The main finding of this study is that older subjects respond differently to ischemic exercise than do younger subjects. Differences between the 2 groups include attenuated BP and MSNA responses in the older group. These findings suggest that the intensity of exercise pressor reflex decreases with age.

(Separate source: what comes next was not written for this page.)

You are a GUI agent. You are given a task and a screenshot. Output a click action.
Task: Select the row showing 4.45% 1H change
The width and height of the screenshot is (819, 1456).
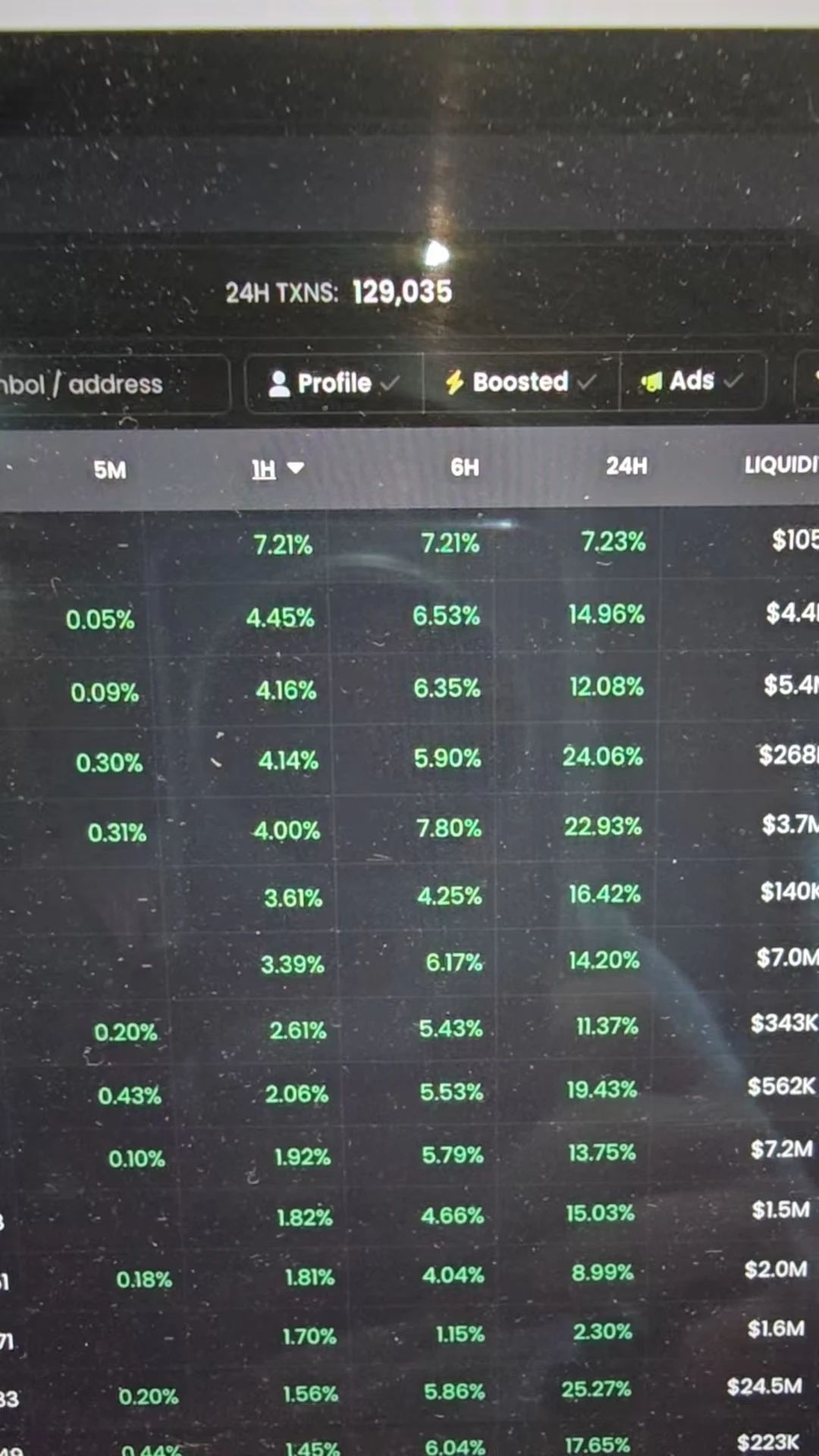[x=410, y=616]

What are the mechanisms for these findings? It has been suggested that skeletal muscle becomes phenotypically more oxidative with age.12,13 A more oxidative profile would explain the reduced H+ response, as well as the attenuated BP and MSNA responses. Compared with oxidative muscle, glycolytic muscle evokes a larger reflex response.14
Of note, despite the fact that the older subjects’ velocity response to ischemia was not different than that of young subjects, venous oxygen saturation tended to be higher in the older group. Diminished oxygen extraction with age has been shown previously15,16 and may be related to aging-induced mutations of mitochondrial DNA.17
A prior report has suggested that attenuated MSNA response to handgrip in the aged is due to higher resting MSNA and not to muscle reflex attenuation per se.18 Our study also demonstrates higher resting MSNA in older subjects.18 However, we have shown that progressive ischemia used to progressively and systematically engage the muscle reflex led to multiple attenuated indices of MSNA (Figure 1D through 1G) as well as BP in the aged (Figure 1A). The fact that both BP and MSNA were attenuated and the fact that data in Figure 1 were compared with E1 and not baseline leads us to believe that differences in resting MSNA between young and old subjects cannot totally explain our findings. Thus, we conclude that attenuated MSNA responses to exercise in older subjects are due to attenuated muscle reflex activity. Furthermore, we speculate that the greater skeletal muscle oxidative potential in the aged contributes to this effect.
This work was supported by National Institutes of Health grants R01 AG12227, R01 HL60800, R01 HL70222, K24 HL04011, K23 RR16053, and M01 RR10732. The authors acknowledge General Clinical Research Center staff efforts, Tania Mohammed’s technical support, and Jennifer Stoner’s expert manuscript preparation.